Available data:
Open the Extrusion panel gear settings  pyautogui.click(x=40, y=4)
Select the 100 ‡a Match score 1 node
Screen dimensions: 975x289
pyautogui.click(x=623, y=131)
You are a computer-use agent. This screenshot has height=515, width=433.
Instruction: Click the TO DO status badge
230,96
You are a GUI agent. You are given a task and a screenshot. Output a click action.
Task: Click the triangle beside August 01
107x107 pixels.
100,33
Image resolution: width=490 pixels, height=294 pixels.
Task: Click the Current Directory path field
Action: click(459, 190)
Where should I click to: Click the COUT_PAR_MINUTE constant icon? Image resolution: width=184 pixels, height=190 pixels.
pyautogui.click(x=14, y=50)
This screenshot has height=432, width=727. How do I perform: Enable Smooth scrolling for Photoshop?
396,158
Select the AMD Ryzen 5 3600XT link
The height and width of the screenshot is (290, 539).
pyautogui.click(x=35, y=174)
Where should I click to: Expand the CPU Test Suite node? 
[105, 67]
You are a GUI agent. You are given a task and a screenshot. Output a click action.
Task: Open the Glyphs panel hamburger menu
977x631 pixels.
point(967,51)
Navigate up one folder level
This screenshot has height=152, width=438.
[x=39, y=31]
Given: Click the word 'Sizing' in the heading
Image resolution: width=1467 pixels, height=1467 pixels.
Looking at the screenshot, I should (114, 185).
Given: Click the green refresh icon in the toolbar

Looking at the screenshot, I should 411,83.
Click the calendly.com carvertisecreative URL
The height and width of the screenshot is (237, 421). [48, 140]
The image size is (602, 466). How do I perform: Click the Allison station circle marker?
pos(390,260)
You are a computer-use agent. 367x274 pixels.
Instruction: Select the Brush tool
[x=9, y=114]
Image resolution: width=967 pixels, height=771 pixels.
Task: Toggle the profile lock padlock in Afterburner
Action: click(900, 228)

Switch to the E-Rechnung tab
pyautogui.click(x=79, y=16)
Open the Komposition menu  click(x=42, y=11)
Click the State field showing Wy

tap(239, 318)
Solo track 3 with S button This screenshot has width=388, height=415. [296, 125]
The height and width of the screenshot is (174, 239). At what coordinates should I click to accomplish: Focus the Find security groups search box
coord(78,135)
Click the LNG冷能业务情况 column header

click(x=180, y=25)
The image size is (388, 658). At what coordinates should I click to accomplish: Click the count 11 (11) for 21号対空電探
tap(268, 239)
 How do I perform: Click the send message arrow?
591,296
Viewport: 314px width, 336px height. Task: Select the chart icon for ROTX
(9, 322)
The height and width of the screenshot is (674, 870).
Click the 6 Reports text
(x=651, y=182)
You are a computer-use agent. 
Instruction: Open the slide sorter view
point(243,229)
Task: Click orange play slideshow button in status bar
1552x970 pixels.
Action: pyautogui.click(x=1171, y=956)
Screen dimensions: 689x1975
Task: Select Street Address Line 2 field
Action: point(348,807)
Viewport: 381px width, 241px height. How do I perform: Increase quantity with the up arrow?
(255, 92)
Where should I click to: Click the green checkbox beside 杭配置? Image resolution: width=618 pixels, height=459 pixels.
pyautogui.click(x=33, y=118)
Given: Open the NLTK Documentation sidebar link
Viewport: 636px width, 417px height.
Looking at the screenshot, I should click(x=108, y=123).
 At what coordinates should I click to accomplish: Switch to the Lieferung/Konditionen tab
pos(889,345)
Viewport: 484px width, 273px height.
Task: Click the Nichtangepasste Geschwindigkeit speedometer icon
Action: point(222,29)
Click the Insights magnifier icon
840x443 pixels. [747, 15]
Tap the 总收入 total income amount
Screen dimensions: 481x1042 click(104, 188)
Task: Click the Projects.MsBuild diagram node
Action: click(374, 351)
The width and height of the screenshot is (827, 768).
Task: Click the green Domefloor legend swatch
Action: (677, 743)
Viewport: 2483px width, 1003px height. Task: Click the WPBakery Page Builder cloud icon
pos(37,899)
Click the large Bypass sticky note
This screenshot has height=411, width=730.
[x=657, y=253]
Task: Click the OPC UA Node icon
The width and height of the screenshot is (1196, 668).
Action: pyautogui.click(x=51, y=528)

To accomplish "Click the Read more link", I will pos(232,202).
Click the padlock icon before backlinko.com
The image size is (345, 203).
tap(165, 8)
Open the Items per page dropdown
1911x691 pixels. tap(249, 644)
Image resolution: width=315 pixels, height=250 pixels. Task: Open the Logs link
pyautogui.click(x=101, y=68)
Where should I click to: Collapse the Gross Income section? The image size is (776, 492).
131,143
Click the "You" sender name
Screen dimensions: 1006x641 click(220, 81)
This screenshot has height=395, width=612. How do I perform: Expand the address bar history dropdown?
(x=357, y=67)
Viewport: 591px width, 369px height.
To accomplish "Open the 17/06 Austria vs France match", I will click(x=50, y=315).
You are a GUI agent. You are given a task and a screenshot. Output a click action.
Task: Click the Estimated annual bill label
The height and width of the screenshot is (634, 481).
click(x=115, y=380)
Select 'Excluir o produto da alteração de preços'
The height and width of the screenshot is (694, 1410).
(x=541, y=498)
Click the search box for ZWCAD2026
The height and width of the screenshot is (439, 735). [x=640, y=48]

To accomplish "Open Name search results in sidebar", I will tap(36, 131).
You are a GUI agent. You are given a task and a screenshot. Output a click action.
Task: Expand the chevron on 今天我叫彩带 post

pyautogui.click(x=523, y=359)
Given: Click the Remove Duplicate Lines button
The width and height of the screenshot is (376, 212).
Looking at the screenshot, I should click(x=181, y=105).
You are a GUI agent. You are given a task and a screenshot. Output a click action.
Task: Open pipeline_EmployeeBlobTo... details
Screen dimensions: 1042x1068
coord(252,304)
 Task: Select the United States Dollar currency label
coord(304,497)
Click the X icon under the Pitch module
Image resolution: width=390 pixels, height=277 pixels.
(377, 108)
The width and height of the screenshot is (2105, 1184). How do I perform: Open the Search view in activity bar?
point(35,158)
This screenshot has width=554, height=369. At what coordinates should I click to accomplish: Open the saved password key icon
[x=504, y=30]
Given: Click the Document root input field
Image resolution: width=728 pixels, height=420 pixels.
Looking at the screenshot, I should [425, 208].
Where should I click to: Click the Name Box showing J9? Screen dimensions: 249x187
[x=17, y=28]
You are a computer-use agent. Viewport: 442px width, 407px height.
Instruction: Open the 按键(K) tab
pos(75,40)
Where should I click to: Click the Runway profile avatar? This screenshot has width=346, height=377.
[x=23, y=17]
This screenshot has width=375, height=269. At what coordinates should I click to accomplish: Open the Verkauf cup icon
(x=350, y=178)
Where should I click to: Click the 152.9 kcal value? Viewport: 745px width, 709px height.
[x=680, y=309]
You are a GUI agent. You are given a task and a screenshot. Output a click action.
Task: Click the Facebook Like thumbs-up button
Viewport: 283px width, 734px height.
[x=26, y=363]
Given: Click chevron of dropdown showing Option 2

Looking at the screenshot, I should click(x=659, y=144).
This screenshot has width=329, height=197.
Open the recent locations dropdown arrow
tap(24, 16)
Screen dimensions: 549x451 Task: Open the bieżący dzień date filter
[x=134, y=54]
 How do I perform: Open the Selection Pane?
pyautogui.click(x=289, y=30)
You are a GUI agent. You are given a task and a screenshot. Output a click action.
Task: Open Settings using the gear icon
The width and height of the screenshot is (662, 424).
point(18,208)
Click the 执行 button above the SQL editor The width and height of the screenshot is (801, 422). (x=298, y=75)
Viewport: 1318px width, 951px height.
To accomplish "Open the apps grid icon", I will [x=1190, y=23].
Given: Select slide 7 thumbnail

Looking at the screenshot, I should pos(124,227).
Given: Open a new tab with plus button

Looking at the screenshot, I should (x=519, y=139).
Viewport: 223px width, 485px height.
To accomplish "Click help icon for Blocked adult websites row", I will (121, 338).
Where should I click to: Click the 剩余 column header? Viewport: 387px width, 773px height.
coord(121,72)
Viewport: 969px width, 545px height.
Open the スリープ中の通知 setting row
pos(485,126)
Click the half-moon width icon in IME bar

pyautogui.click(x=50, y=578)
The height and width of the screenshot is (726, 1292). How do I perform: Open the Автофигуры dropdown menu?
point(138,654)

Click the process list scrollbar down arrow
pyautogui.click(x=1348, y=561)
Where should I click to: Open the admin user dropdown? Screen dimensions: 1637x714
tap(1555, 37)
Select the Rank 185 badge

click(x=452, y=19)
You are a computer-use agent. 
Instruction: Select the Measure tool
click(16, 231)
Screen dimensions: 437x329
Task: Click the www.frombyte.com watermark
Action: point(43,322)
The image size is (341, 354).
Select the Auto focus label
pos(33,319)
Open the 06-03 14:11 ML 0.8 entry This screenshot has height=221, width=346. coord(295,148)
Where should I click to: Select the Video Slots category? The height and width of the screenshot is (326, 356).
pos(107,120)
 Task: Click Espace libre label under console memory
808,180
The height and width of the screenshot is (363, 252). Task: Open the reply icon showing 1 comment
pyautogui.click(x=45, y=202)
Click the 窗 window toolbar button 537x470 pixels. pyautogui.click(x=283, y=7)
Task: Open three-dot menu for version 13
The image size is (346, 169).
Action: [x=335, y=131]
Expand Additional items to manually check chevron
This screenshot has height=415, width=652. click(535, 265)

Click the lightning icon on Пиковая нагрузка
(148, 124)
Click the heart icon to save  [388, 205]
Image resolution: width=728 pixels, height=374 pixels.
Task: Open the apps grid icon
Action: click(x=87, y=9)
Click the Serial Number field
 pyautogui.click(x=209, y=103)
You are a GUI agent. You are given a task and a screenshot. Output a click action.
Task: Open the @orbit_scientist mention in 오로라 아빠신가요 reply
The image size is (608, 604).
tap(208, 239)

Requirement: Take every line above carrying "will" and return it.

Result below:
To accomplish "Click the Read more link", I will pos(232,202).
To accomplish "Open the 17/06 Austria vs France match", I will click(x=50, y=315).
To accomplish "Open Name search results in sidebar", I will tap(36, 131).
To accomplish "Open the apps grid icon", I will [x=1190, y=23].
To accomplish "Click help icon for Blocked adult websites row", I will (121, 338).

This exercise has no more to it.